• **DOCUMENT SEGMENT**
'''
Blackfella Films
- Type: Documentary and narrative production company
- Industry: Film and Television
- Founded: 1992
- Founder: Rachel Perkins
- Headquarters: Paddington, New South Wales, Sydney, Australia
- Key people: Darren Dale (managing director)
- Website: blackfellafilms.com.au

= Blackfella Films =

Australian film production company

Blackfella Films is an Australian documentary and narrative film production company headquartered in Sydney, founded in 1992 by Rachel Perkins. The company produces Australian short and feature-length content for film and television with a particular focus on Indigenous Australian stories. Its productions have included the documentary series First Australians and The Australian Wars, the documentary film The Tall Man, the television film Mabo, and the drama series Redfern Now and Total Control.

As of August 2024, producer Darren Dale, who joined the company in 2001, is managing director of Blackfella Films.

==History==
Blackfella Films was founded in 1992 by Arrernte writer, producer, and director Rachel Perkins. Producer Darren Dale joined the company in 2001, while former head of drama at the ABC, Miranda Dear, joined in 2010 with a focus on producing the company's dramatic content.

From 2002 to 2011 Blackfella Films curated the Message Sticks Indigenous Film Festival, showcasing Indigenous cinema from around the world. The festival was held at the Sydney Opera House before touring the country.
'''
• **WHAT YOU NEED TO DO**
a) Copy the passage in the Blackfella Films article from "- Website: blackfellafilms.com.au" up to and including "and Total Control.".
b) According to the Blackfella Films article, where was the Message Sticks Indigenous Film Festival held before it toured the country?

• **RAW DATA**
'''
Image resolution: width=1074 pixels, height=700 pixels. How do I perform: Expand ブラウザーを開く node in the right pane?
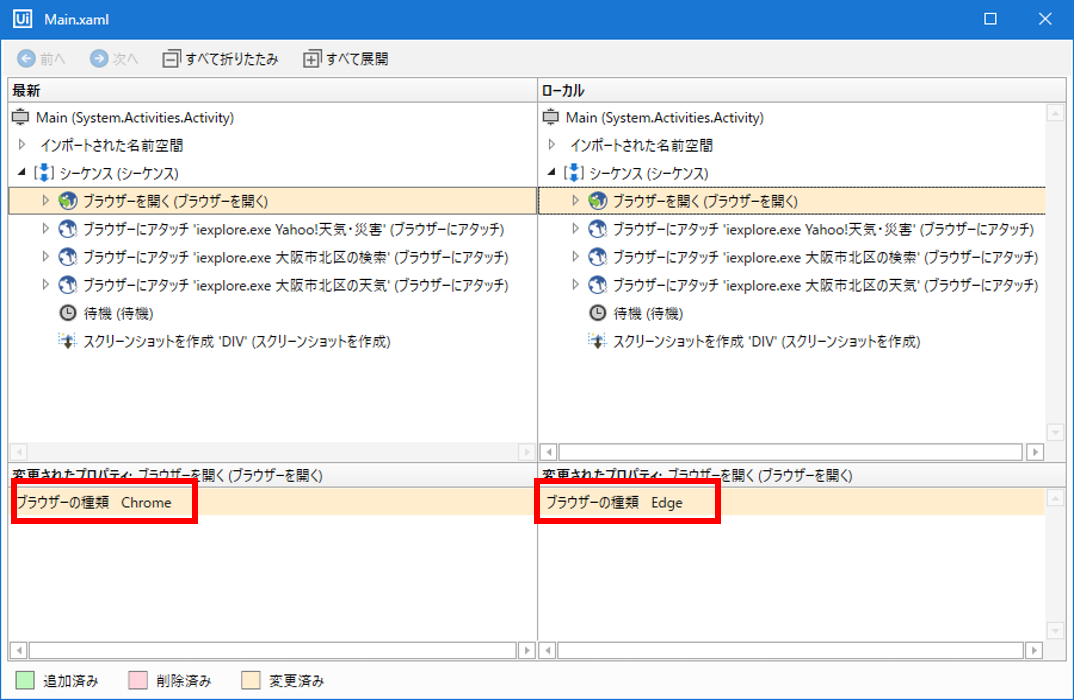[x=575, y=201]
'''
• **TASK RESULTS**
a)
- Website: blackfellafilms.com.au

= Blackfella Films =

Australian film production company

Blackfella Films is an Australian documentary and narrative film production company headquartered in Sydney, founded in 1992 by Rachel Perkins. The company produces Australian short and feature-length content for film and television with a particular focus on Indigenous Australian stories. Its productions have included the documentary series First Australians and The Australian Wars, the documentary film The Tall Man, the television film Mabo, and the drama series Redfern Now and Total Control.

b) At the Sydney Opera House.